SHANGHAI (Reuters) - China’s small and medium-sized banks, including city commercial banks, are not allowed to list on the mainland yet because regulators are still studying the risks and merits of such IPO requests, the state-backed China Securities Journal reported.
The comment, attributed to an official from the China Securities Regulatory Commission (CSRC), made clear for the first time that the government will, for the moment, decline all requests by smaller banks to list.
But city commercial banks are still allowed to list in Hong Kong, as Bank of Shanghai is preparing to do.
An earlier newspaper report said the CSRC is reluctant to approve applications by smaller banks because a wave of bank IPOs may further dampen investor confidence in an already sluggish A-shares market.
The regulator could also be worried about the risks of city commercial banks expanding their businesses beyond their regions, as these banks are criticized by some analysts for outright bankrolling of local governments, which are not always creditworthy.

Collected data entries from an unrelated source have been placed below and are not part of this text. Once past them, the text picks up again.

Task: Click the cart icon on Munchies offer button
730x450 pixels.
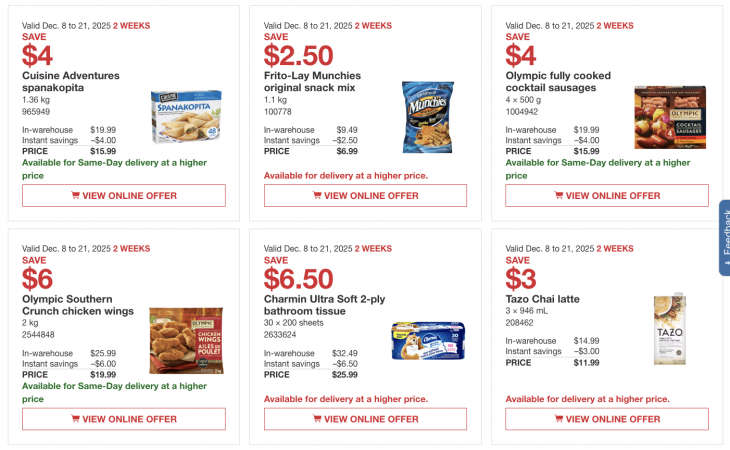Action: [x=318, y=196]
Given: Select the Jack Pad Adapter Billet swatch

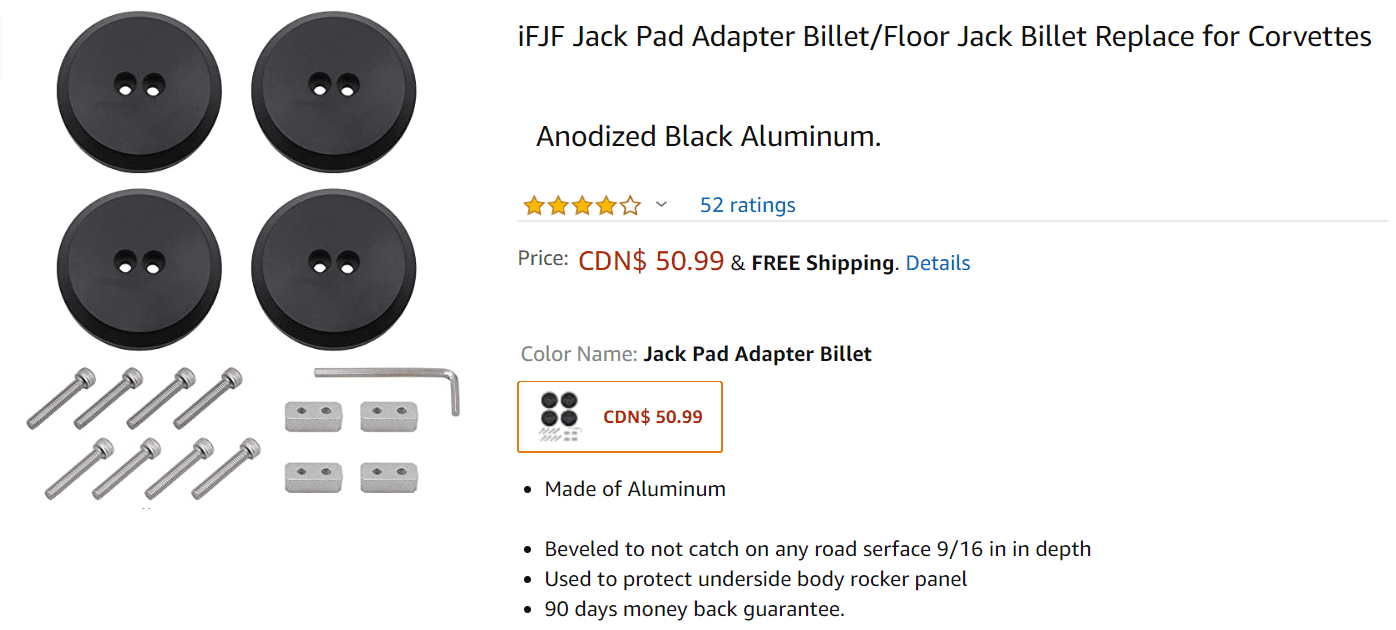Looking at the screenshot, I should (x=619, y=416).
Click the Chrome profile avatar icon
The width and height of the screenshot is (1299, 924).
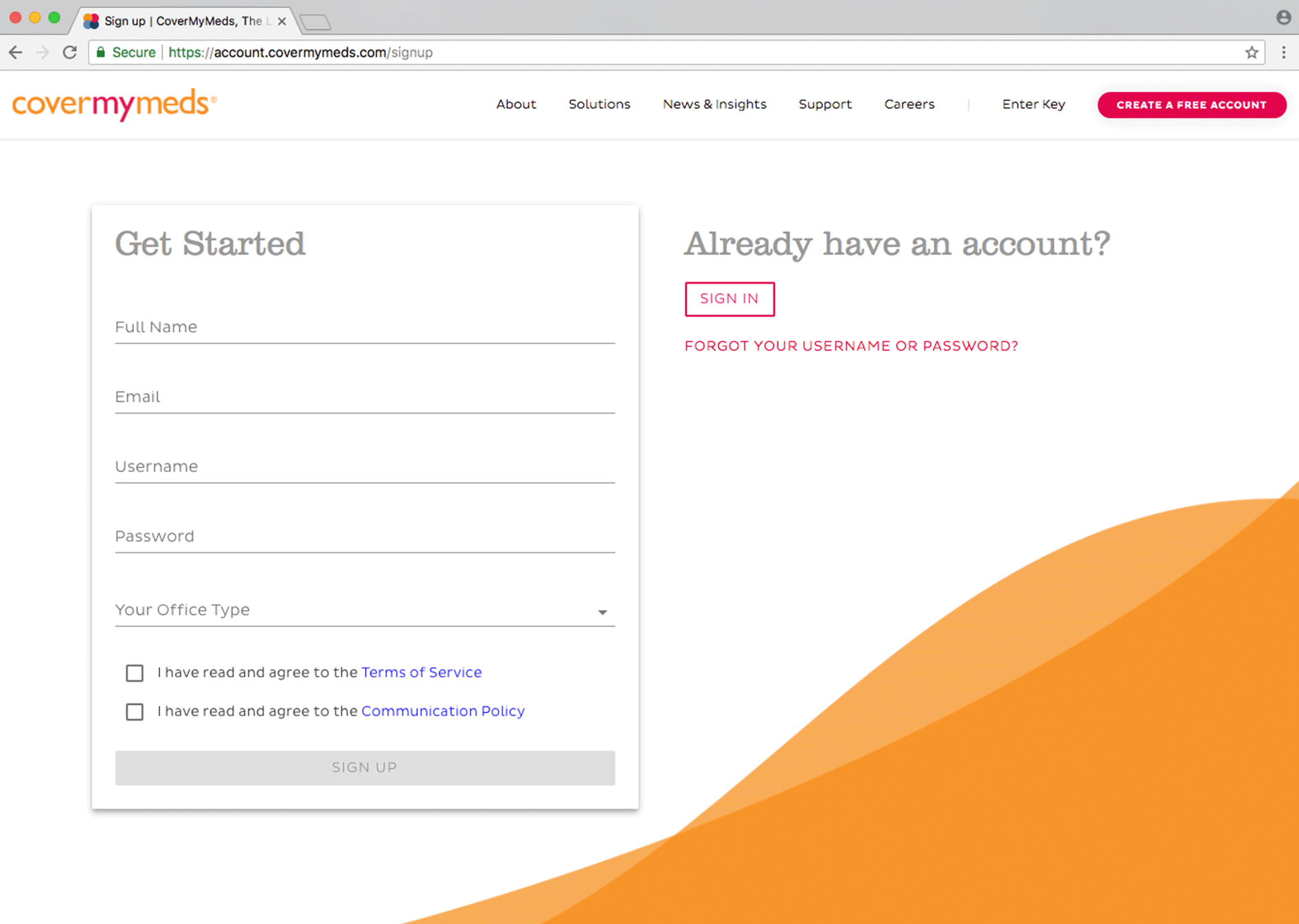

Many of the country’s 185 city and rural commercial banks are in desperate need of capital to fend off rising competition from rivals and meet tougher capital requirement rules.
Chinese regulators have not approved any mainland IPO plans by smaller banks since 2007, when Bank of Ningbo (002142.SZ), Bank of Beijing (601169.SS) and Bank of Nanjing (601009.SS) were listed, seen partly due to worries that a wave of new IPO shares may hurt the stock markets in Shenzhen and Shanghai.